Nach Angaben der International Crisis Group werden syrische Mädchen in vielen Fällen sehr früh verheiratet. Die Ehemänner seien häufig Türken, die bereits eine Ehe mit einer türkischen Frau führten, heißt es. Polygamie ist nach türkischem Recht illegal. Viele Imame aber führen eine Heirat nach islamischem Brauch durch. Dies hat zur Folge, dass die Mädchen und Frauen nicht den rechtlichen Schutz haben, den sie als rechtmäßige Ehefrau hätten. Allein 2015 sollen dem Bericht zufolge 30.000 syrische Mädchen auf diese Weise verheiratet worden sein. Andere, etwa verwitwete Frauen, würden in die Prostitution getrieben, heißt es.
Ein Problem sind den Angaben zufolge auch inoffizielle Koranschulen, in denen nicht selten radikalislamische Ideologien verbreitet würden. Zwar äußerte sich in dem Bericht keiner der Befragten positiv zur Terrormiliz „Islamischer Staat“, die Rebellen-Gruppe Hay'at Tahrir al-Sham (HTS), die Al-Kaida nahe steht, genießt jedoch durchaus Sympathien.
Nötig wären nach Ansicht der ICG-Experten mehr Investitionen in die Schulbildung und ein strikteres Vorgehen der Behörden.

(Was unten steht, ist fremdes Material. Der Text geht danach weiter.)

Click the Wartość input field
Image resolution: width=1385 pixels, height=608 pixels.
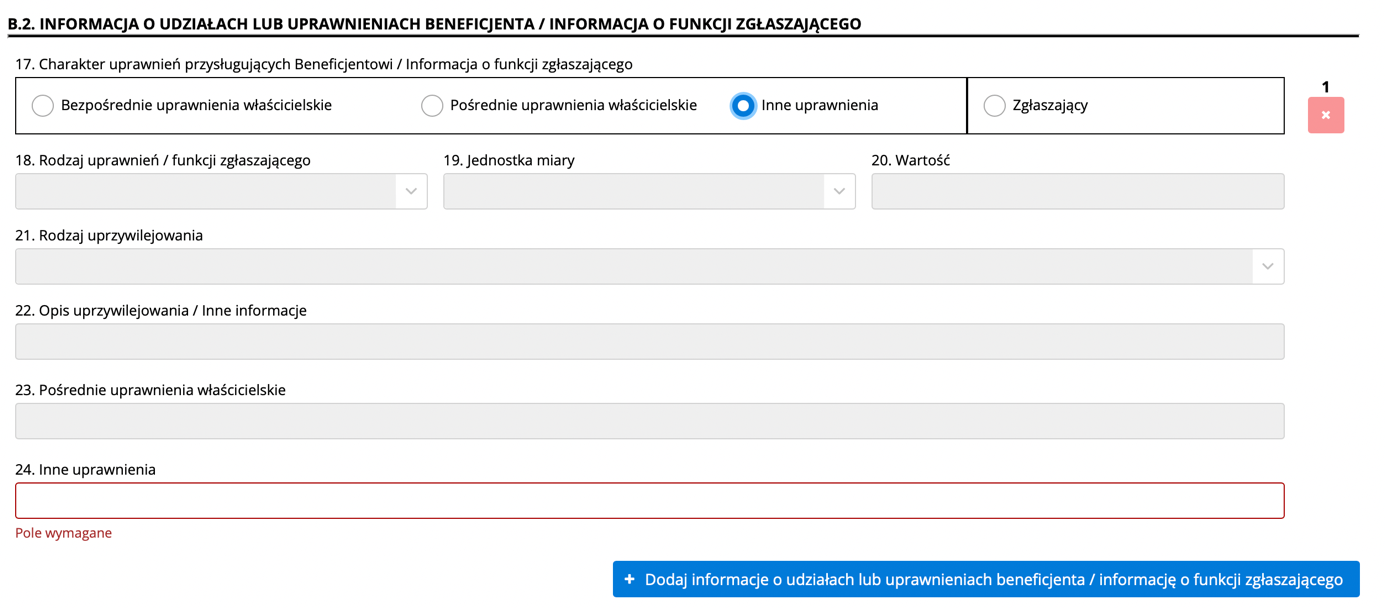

Allein in der Provinz Sanliurfa würden 4.000 neue Klassenzimmer und 5.000 zusätzliche Lehrer benötigt.
Unterdessen setzt die türkische Regierung darauf, dass viele syrische Flüchtlinge in die befriedeten Gebiete südlich der Grenze zurückkehren. So sollen bereits rund 300.000 Flüchtlinge in der Region Afrin, die die türkische Armee besetzt hält, wiederangesiedelt worden sein. Ähnliches hat Ankara offenbar auch mit der Region Manbidsch vor, wo sie eine Offensive gegen die Kurdenmiliz YPG plant.